Required work:
Every line below that carries the word "Events" needs to be copied.

[Stored items]
□ □ □

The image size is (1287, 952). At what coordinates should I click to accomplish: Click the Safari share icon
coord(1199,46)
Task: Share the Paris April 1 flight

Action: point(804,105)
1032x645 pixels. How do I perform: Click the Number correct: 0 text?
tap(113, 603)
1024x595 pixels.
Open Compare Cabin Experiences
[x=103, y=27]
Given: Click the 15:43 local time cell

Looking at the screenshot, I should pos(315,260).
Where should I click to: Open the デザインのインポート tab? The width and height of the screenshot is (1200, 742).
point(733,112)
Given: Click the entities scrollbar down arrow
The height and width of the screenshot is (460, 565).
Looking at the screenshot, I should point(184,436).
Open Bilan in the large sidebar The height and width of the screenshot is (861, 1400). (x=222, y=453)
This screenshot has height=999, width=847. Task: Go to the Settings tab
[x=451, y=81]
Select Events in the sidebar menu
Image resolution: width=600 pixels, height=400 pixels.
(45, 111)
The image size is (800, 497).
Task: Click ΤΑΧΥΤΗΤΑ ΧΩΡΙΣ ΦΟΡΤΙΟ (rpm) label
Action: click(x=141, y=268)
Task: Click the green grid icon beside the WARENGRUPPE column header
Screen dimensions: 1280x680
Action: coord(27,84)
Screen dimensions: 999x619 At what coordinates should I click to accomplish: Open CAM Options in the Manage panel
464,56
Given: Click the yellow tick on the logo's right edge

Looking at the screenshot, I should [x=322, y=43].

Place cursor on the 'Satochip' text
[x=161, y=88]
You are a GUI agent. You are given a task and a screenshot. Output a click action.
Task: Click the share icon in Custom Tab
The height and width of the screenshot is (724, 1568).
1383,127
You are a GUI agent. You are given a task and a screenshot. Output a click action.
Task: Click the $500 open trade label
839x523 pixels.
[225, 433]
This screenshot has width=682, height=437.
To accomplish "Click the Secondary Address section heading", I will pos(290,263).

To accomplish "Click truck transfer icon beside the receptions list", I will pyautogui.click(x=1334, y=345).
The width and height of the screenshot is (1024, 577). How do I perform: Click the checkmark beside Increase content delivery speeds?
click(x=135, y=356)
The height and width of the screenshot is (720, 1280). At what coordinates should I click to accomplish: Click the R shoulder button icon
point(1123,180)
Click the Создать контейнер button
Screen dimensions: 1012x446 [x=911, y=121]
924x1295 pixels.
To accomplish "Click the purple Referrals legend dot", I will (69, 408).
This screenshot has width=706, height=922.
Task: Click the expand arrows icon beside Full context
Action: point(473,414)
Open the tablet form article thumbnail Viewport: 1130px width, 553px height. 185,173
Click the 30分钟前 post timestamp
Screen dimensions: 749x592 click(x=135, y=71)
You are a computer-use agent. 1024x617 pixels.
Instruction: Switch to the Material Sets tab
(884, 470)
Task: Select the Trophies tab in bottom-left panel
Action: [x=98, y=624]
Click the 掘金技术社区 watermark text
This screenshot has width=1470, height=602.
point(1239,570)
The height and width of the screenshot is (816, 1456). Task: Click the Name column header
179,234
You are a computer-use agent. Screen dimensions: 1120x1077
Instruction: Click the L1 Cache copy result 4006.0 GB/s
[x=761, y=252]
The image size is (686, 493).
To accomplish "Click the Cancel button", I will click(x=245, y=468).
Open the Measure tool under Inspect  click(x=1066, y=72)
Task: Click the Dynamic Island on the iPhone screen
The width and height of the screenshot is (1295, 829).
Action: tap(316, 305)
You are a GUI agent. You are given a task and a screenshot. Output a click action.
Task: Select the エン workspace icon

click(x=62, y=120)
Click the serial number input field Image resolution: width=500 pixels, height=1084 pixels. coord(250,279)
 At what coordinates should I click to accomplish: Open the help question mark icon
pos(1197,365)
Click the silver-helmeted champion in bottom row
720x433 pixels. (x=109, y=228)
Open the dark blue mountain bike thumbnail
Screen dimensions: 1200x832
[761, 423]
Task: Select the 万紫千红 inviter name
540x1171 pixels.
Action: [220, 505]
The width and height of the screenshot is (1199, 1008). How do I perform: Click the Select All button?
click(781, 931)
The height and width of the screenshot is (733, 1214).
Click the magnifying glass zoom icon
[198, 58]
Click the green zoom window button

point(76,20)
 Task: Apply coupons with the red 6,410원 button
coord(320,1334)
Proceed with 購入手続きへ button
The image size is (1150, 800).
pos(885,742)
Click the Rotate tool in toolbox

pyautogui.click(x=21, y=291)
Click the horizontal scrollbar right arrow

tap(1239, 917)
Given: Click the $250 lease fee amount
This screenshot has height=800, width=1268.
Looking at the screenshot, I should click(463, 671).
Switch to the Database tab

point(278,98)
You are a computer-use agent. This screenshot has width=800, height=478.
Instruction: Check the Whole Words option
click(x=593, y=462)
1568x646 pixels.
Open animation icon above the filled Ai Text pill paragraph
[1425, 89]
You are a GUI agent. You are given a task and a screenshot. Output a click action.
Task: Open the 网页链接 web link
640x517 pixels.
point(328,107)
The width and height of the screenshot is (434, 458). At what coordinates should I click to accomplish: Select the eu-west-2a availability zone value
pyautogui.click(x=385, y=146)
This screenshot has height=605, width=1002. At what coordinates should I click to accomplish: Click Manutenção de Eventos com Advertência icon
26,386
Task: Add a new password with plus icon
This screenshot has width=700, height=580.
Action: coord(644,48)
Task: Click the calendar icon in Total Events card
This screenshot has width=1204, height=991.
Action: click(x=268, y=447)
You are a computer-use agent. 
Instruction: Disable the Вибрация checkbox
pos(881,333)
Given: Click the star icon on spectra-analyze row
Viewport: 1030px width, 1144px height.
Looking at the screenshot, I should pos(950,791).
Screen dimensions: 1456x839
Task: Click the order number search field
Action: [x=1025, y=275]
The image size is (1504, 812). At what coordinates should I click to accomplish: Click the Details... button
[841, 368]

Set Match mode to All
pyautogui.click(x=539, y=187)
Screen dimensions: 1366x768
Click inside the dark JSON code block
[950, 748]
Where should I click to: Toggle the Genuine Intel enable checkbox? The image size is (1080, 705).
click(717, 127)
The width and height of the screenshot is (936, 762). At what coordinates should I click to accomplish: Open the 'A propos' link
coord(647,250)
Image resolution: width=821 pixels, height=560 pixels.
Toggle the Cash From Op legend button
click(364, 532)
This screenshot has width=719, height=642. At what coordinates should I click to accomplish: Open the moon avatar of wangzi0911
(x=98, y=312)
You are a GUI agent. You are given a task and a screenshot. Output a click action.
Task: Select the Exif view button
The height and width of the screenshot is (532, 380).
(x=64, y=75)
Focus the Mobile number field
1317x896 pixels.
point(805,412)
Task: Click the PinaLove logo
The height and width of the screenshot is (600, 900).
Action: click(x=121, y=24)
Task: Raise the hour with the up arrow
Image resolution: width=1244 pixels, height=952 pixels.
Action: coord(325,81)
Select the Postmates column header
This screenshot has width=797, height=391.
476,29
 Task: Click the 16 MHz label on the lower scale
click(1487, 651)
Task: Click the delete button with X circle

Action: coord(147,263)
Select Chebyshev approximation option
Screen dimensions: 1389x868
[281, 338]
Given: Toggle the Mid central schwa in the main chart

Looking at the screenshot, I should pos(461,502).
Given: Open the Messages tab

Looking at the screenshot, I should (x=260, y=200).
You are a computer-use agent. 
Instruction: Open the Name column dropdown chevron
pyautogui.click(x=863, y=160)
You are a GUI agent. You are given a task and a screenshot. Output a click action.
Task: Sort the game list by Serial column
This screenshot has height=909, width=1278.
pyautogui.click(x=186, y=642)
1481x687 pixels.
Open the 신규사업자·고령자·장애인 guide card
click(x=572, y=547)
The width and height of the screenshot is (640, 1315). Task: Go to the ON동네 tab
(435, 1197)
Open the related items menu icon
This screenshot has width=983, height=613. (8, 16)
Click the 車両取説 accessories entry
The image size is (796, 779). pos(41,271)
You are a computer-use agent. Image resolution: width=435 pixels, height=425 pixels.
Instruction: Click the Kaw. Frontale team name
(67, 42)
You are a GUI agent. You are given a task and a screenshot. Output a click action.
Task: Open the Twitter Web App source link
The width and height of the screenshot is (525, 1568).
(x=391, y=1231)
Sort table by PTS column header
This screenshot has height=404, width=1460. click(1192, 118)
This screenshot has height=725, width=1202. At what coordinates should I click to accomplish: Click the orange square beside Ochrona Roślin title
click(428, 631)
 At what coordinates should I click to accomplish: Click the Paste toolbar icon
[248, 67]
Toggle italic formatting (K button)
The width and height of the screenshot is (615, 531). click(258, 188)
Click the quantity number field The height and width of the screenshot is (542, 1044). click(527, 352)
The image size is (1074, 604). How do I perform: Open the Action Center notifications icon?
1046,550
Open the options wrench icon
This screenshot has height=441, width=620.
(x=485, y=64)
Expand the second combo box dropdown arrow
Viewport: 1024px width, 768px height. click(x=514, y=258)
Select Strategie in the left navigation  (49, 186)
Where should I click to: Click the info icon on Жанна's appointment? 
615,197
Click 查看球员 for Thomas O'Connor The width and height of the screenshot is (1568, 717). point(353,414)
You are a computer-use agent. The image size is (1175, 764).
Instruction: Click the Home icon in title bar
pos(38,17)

□ □ □

Exercise solution:
Select Events in the sidebar menu
Task: Click the calendar icon in Total Events card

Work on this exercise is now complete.